[Opening RECORD EXTRACTS section]

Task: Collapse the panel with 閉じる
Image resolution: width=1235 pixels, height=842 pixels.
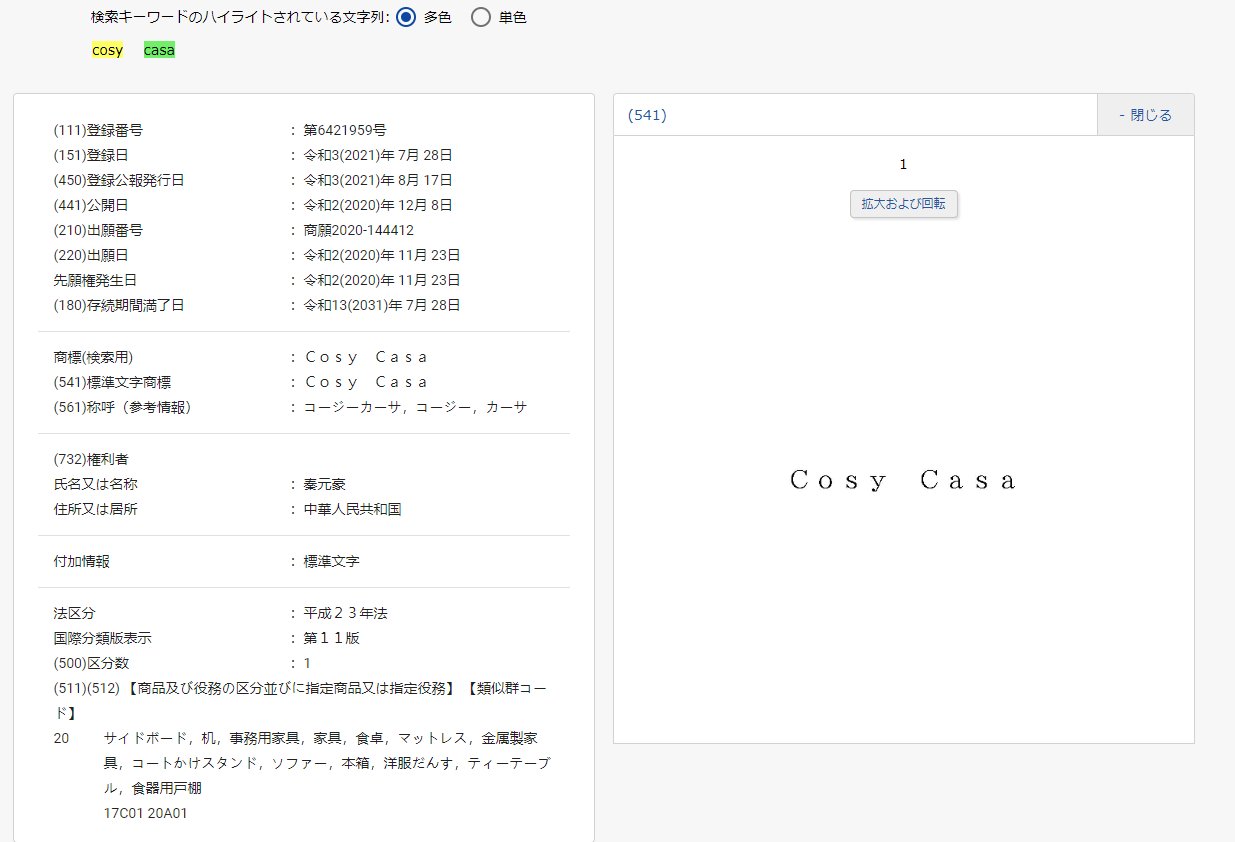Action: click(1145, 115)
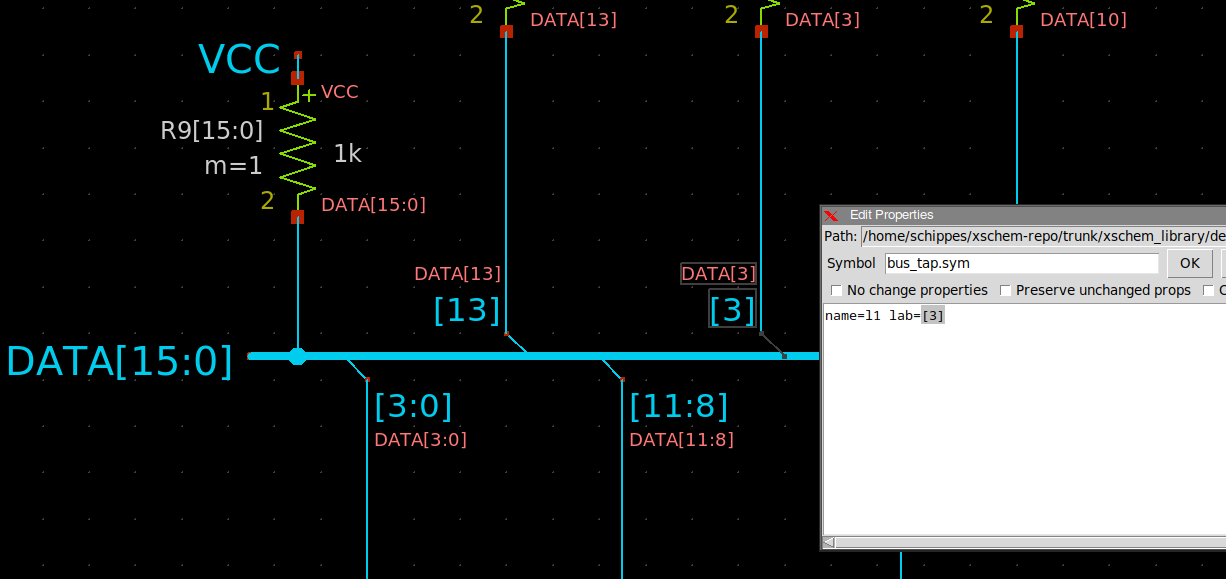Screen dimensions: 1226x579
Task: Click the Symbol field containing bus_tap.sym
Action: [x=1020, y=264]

[Closing RECORD EXTRACTS section]
[Opening RECORD EXTRACTS section]

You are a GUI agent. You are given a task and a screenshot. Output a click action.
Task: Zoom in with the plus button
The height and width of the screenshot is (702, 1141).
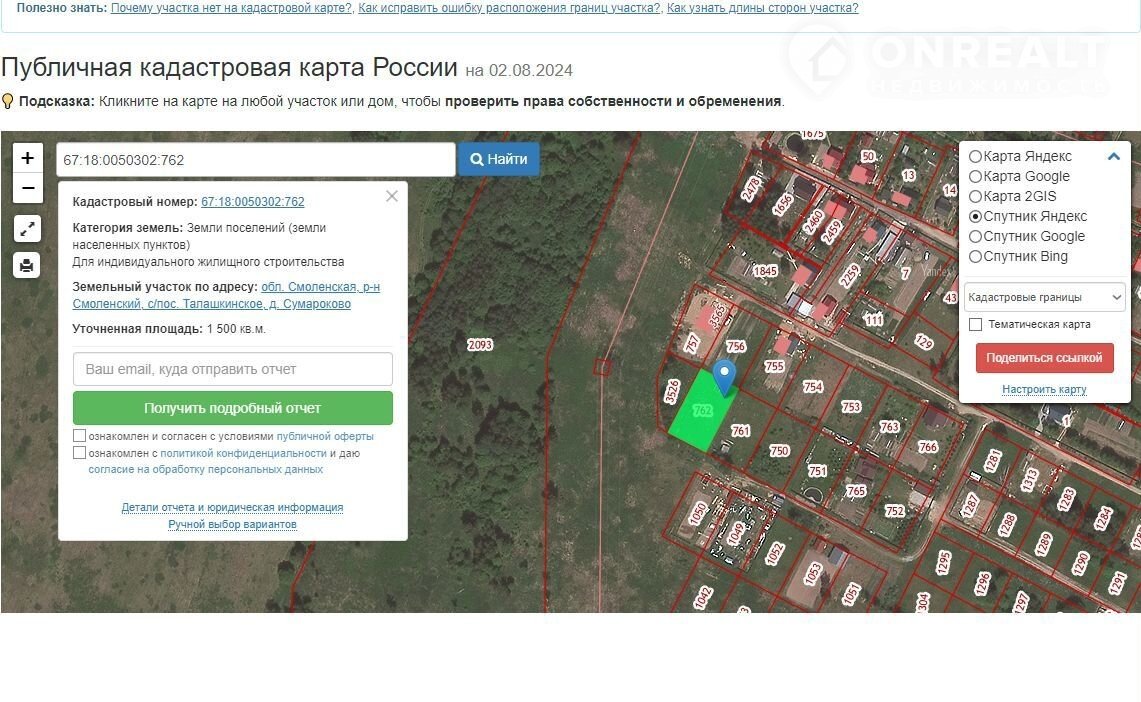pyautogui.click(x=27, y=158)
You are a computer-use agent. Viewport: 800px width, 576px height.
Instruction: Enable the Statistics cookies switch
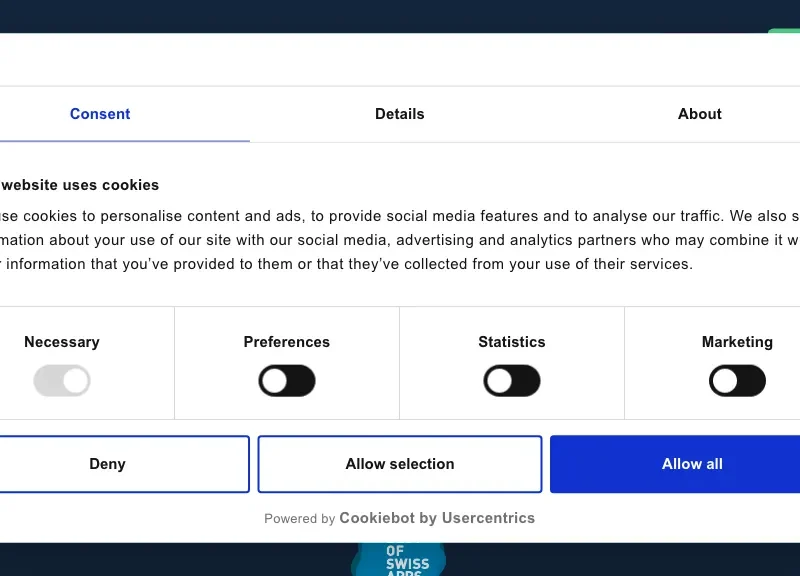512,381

[Closing RECORD EXTRACTS section]
[Opening RECORD EXTRACTS section]

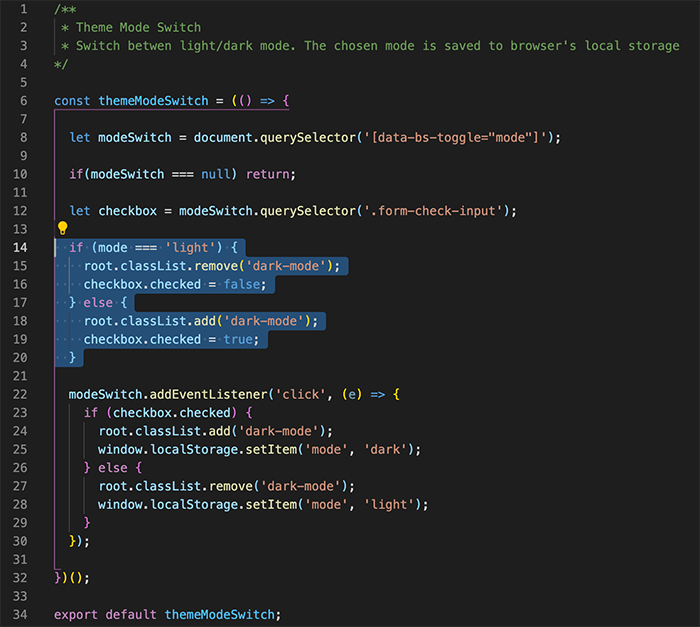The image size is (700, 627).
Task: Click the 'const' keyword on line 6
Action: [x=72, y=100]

[Closing RECORD EXTRACTS section]

| WORK TO COMPLETE |
Return every line of the listing above that contains "agent".

| PROBLEM SOLUTION |
You are a GUI agent. You are given a task and a screenshot. Output a click action.
You are a computer-use agent. Viewport: 800px width, 576px height.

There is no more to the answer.